If you need immediate and/or official assistance for former Poly\Plantronics\Polycom please open a service ticket through your support channels
For HP products please check HP Support.

Please also ensure you always check the General VoIP , Video Endpoint , UC Platform (Microsoft) , PSTN
HP Recommended

Hi Steffen,

 

Many thanks for your reply. Looking at the Administrator's guide for 3.3.0 the tcpIpApp.keepalive.tcp.idleTransmitInterval and tcpIpApp.keepalive.tcp.noResponseTransmitInterval settings are there, but apparently they only apply to the TLS transport and not pure TCP (controlled by the tcpIpApp.keepalive.tcp.sip.tls.enable setting).

 

Why is that this is only available for TLS? Any way it can be enabled for pure TCP?

 

I must say that the 330s works for our needs (except for this issue) and that if we had to renew our equipement we would probably not purchase phones from Polycom as they are not truly supported by our VoIP provider and they do not provide an easy way to provision Polycom.

 

Best,

 

Diego

HP Recommended

Hello Diego,

like I said your phones are well out of warranty (by multiple years) and you are out of support and there is no further development on this end of life phones.


Best Regards

Steffen Baier

Polycom Global Services

------------------------------------------------
Notice: I am an HP Poly employee but all replies within the community are done as a volunteer outside of my day role.

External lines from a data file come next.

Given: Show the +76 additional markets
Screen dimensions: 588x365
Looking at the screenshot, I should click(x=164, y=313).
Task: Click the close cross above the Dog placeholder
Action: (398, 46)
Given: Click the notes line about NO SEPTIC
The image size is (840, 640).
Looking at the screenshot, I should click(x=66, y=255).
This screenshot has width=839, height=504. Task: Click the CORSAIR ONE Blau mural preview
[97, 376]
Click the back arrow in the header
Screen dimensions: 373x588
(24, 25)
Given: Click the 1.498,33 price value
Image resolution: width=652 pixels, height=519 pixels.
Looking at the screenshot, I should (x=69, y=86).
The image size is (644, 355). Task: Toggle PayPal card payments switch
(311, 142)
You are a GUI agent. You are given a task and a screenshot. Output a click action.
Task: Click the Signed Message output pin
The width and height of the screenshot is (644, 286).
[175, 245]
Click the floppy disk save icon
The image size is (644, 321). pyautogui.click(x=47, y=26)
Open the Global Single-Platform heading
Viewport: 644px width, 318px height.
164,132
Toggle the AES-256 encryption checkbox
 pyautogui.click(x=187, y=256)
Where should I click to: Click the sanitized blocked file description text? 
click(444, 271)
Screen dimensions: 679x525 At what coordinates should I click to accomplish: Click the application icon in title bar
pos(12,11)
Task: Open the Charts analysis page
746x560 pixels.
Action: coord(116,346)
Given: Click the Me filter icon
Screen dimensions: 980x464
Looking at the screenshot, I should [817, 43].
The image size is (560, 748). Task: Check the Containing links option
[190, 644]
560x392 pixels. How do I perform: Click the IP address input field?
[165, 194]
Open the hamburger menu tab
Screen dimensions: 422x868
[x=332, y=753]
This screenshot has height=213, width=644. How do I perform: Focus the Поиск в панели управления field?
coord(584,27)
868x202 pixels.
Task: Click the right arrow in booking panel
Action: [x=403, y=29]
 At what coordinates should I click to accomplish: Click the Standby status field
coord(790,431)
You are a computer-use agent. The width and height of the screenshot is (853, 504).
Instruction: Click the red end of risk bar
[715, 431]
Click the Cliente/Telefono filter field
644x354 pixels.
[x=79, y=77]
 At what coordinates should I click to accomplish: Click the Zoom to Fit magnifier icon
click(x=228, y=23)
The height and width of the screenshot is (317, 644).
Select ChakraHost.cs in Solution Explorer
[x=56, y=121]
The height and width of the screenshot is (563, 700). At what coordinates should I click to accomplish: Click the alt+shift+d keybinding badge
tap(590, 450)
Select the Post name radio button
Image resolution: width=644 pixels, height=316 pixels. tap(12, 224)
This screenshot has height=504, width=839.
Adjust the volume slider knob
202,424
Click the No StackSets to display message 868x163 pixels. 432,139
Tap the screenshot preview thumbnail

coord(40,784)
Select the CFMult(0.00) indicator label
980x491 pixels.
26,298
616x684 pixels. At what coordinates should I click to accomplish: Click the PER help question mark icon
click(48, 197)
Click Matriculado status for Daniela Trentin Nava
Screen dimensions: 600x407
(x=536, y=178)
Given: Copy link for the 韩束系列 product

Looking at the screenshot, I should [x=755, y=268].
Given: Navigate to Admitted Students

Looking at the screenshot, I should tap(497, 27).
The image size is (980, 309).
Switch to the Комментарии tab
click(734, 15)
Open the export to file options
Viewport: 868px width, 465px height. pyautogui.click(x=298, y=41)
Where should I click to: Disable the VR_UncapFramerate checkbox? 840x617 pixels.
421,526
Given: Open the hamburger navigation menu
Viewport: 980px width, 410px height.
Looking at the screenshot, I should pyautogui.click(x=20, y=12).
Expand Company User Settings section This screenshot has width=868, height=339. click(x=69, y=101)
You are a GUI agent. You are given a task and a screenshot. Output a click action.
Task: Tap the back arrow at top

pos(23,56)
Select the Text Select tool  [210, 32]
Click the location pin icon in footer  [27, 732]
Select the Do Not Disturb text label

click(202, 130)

This community forum is not an official HP Poly support resource, thus responses from HP Poly employees, partners, and customers alike are best-effort in attempts to share learned knowledge.
If you need immediate and/or official assistance for former Poly\Plantronics\Polycom please open a service ticket through your support channels
For HP products please check HP Support.

Please also ensure you always check the General VoIP , Video Endpoint , UC Platform (Microsoft) , PSTN
HP Recommended

 

My suggestion would be to switch to UDP instead of TCP.

 

TCP support was not very mature when these phones were in their heyday, and has been improved a lot since then, even though people using TCP as their primary transport for SIP is still only a small percentage.

 

Another option is to implement a firewall that allows you to tune the connection tracking, eg pfSense, which you could set to the "aggressive" NAT mode:

 

aggressive – this expires idle connections more quickly. It makes more efficient use of CPU and memory but can drop legitimate connections. This is best used with low-latency connections.

 

This may cause the connections to be forcefully reset by the pfSense firewall, which the phones may react to by receiving the RST packet, and restart their communications more quickly.

HP Recommended

Thanks for the suggestion, but we switched from UDP to TCP to avoid worse problems in the case of ISP failover, so that is not really an option.

 

Luckily ISP failover or firewall restart is a rare event, so even if it takes 10 minutes (or a manual phone restart) to recover phone service it is not that bad.

 

I will check with the firewall manufacturer to see if it can be configured to send back RST packets when it receives packets for unknown connections (e.g., after a restart).